At last I can say, “I surrender all!” I’m my mother’s only child. Most of my adult life has been lived alone, no children, never pregnant and never legal married. My deepest desire has always been to get married and have a family of my own. Well, it never happened! Over the years, my alone-ness hardened by heart and I became angry and resentful about the circumstances of my birth. To say my birth family is dysfunctional is being kind. However, at 65 years old looking and reflecting backwards, I’m beginning to understand the wisdom of God’s plan for my life. I understand enough to witness that God’s plan for my life is better than any plan I could ever come up with on my own.
God’s plan is for me to be an artist and writer. God’s plan is for me to make color on cloth and to share stories and reflections to lift up Algonquin culture in the Coastal Plains along the eastern seaboard of North America. I’m the last in my bloodline. I’m the seventh generation from when the “Big Troubles” came, the sacking, rape and murder at Fort Neyuheru:ke in present day Snow Hill. Bud Harris say, “When the big troubles came the people scattered. Runners carried the word and the people scattered every which way. Whole lodges of people, every body, we all scattered.”
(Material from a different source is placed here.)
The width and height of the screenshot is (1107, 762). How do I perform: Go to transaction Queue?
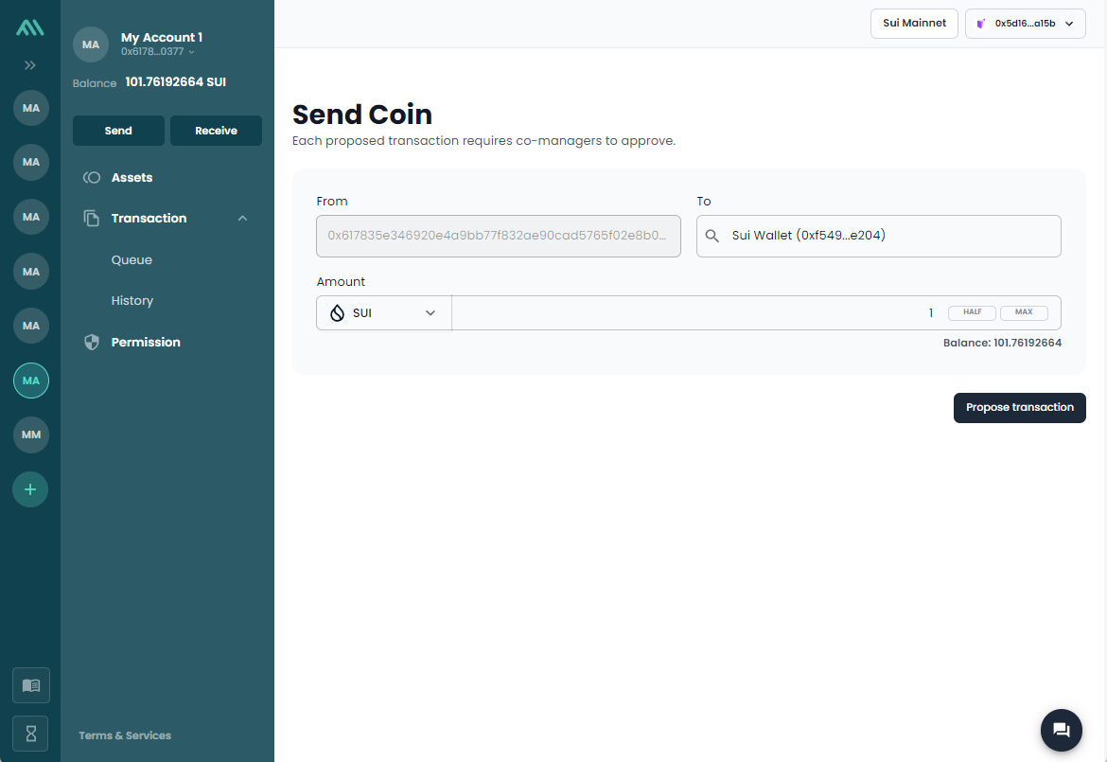point(132,260)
It’s amazing how God moves on our behalf. Jesus saves and protects me from myself. I have no illusions about me. Making art requires letting go of self and being authentic. Hans Hoffman said that creating with color requires “searching for the real.” I’m a sinner! I’ll always be a sinner, condemned and guilty. Thanks be to the resurrected Jesus and His gift of sanctification that redeems lost souls. The indwelling of the Holy Spirit is always with me. The Triune God is a comfort, a protector, the beginning and the end, a redeemer, the “True Vine,” a shepherd, the only light in the dark, the source of creative hands and my one and only BFF.